### What you need to do
[1] Print the Jacuzzis wiki page text from "Implementation" to "the past week.".
[2] Please answer these questions about the Jacuzzis wiki page:
(a) Where are the static files behind the Jacuzzi allocator currently hosted?
(b) For how long per day may a jacuzzi be more than 90% busy, according to the allocation target?
(c) Which file does manage_jacuzzis.py read to decide how many of each machine type go in each jacuzzi?
[3] Go on with the Jacuzzis wiki page from its final sentence.
** BEGIN Excerpt **
ReleaseEngineering/Jacuzzis

From MozillaWiki
Jump to: navigation, search

Background

Implementation

Buildbot masters poll the Jacuzzi Allocator (http://jacuzzi-allocator.pub.build.mozilla.org/v1/) for builder/machine assignments. The Jacuzzi allocator is backed by static files currently hosted in the github repository (https://github.com/mozilla/releng-jacuzzis).

These allocations are updated periodically based on load. The allocate.py script is responsible for determining the proper allocations per jacuzzi. It first reads config.json, then looks at build history, and writes out an adjusted version of config.json. There are several parameters in the code that may be tweaks to adjust its behaviour. Currently it tries to make sure that no jacuzzi would have been more than 90% busy for more than 20 minutes per day over the past week.

The manage_jacuzzis.py script is responsible for managing the specific machines in each jacuzzi, and populating the files. It reads config.json to determine how many of each type of machine should be in each jacuzzi. It also consults the usable slaves report and slavealloc to pick appropriate slaves.
** END Excerpt **
** BEGIN Supplied material **
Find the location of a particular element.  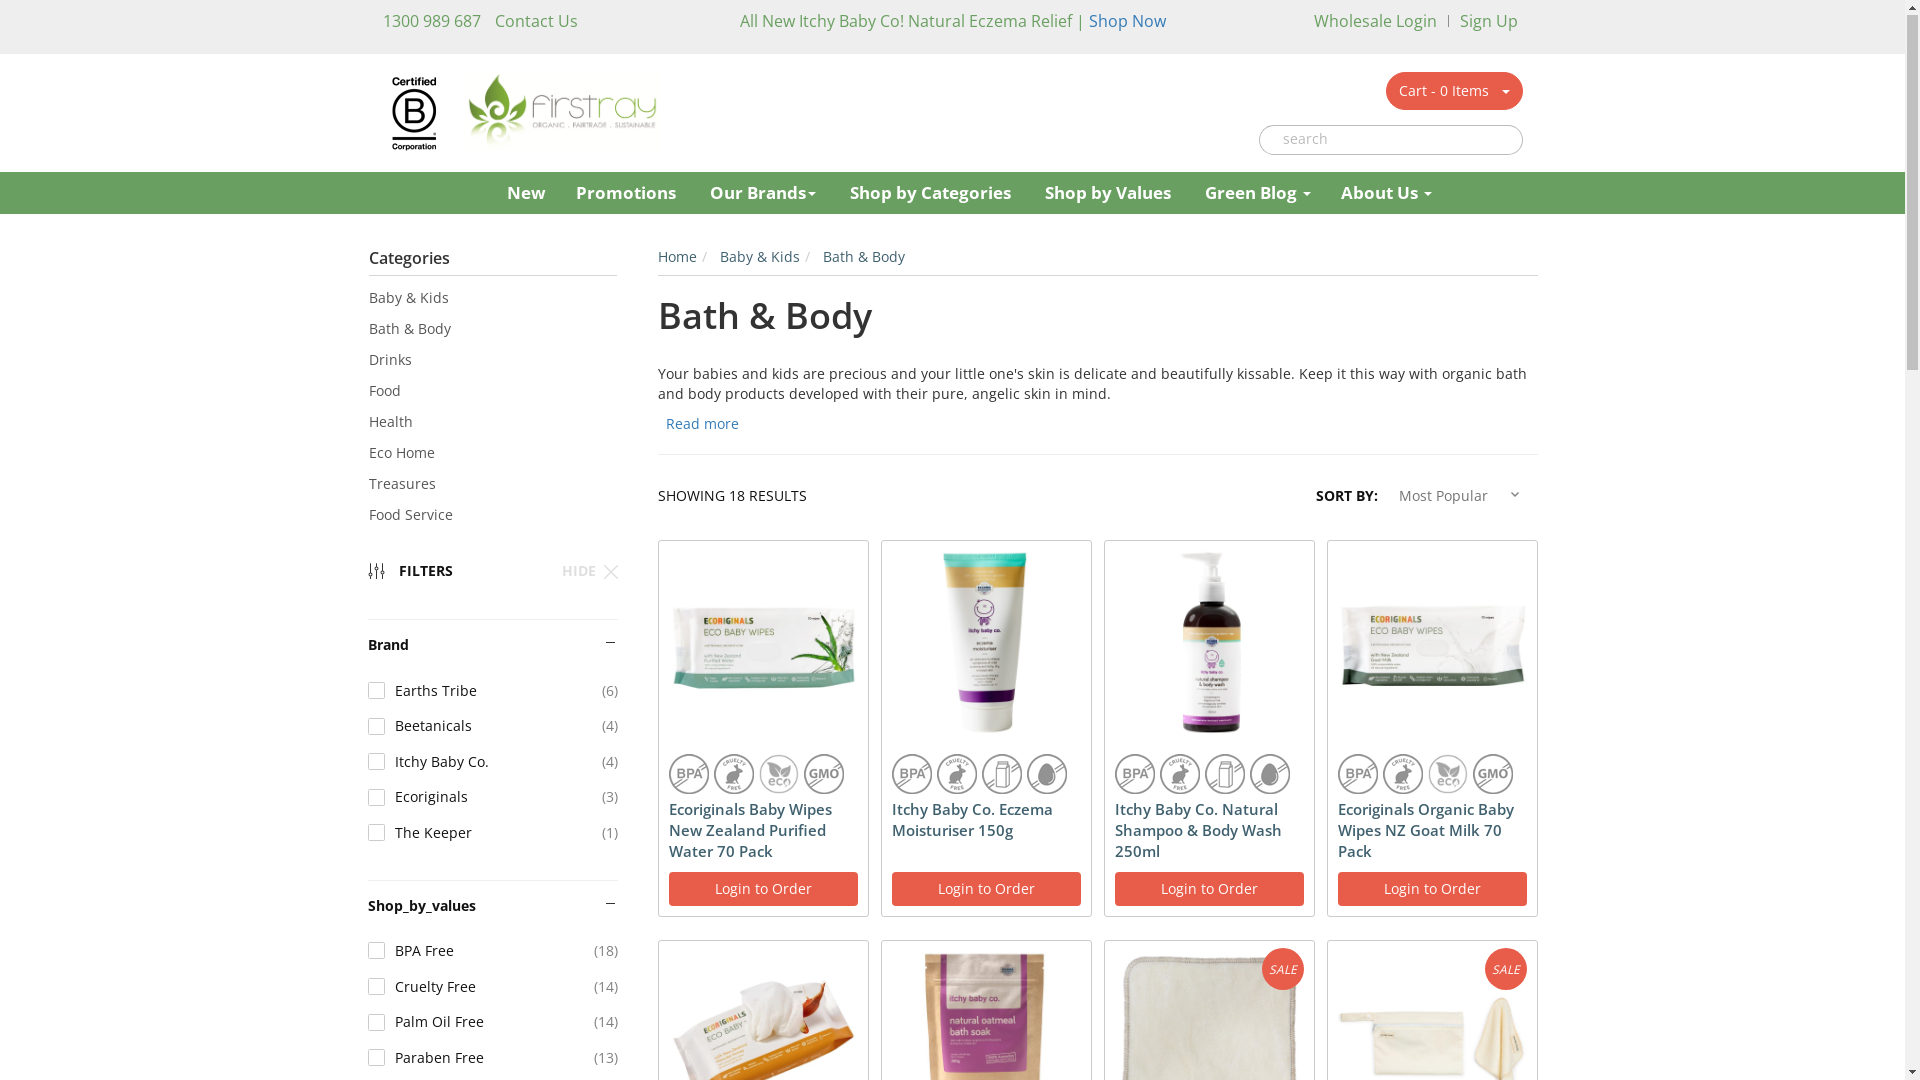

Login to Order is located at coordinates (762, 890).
** END Supplied material **
### Results by task
[1]
Implementation

Buildbot masters poll the Jacuzzi Allocator (http://jacuzzi-allocator.pub.build.mozilla.org/v1/) for builder/machine assignments. The Jacuzzi allocator is backed by static files currently hosted in the github repository (https://github.com/mozilla/releng-jacuzzis).

These allocations are updated periodically based on load. The allocate.py script is responsible for determining the proper allocations per jacuzzi. It first reads config.json, then looks at build history, and writes out an adjusted version of config.json. There are several parameters in the code that may be tweaks to adjust its behaviour. Currently it tries to make sure that no jacuzzi would have been more than 90% busy for more than 20 minutes per day over the past week.

[2]
(a) In the GitHub repository at https://github.com/mozilla/releng-jacuzzis.
(b) No more than 20 minutes per day, over the past week.
(c) config.json.

[3]
Runnable Code

The runnable scripts: allocate.py and manage_jacuzzis.py live in a separate repository from the static files: https://github.com/mozilla/build-jacuzzi-allocator

So, to modify anything aside from configuration, you'll need to submit a pull request to this repository and then run git pull from /data/releng/src/jacuzzi-allocator on the relengwebadm host -- where crontask.sh lives.

Updating jacuzzis

To make changes to the jacuzzis, do the following:

Disabling dynamic allocator

The dynamic allocator will normally override any changes to 'bld-linux64-spot-' and 'w64-ix-' amounts. To disable this behaviour (in the case of a bug), add a top-level key to config.json: "disabled": true

Adding a new builder to a jacuzzi

For linux64 based on Windows based builds, it's very simple. Simply add the builder name into the dictionary of builders in config.json with zero slaves allocated:

   "b2g_mozilla-central_emulator-debug_dep": {
         "bld-linux64-spot-": 0
   },

Make sure to verify you've still got valid json. `python -m json.tool config.json` is a handy way to test this.

The next time the allocator runs, it will calculate the proper number of machines for this jacuzzi.

For other types of builds, allocate.py will need to be modified to support the new slave type.

Removing a builder from a jacuzzi

Simply delete it from config.json.

Troubleshooting

The allocation is run on relengwebadm.private.scl3.mozilla.com from /data/releng/src/jacuzzi-allocator/crontask.sh

Take a look at the current allocations at http://jacuzzi-allocator.pub.build.mozilla.org/v1/. Do they match what's in the repo?

If the jacuzzi looks like it has enough machines, but the machines aren't running, check what aws_watch_pending is doing, and that the slaves are actually usable.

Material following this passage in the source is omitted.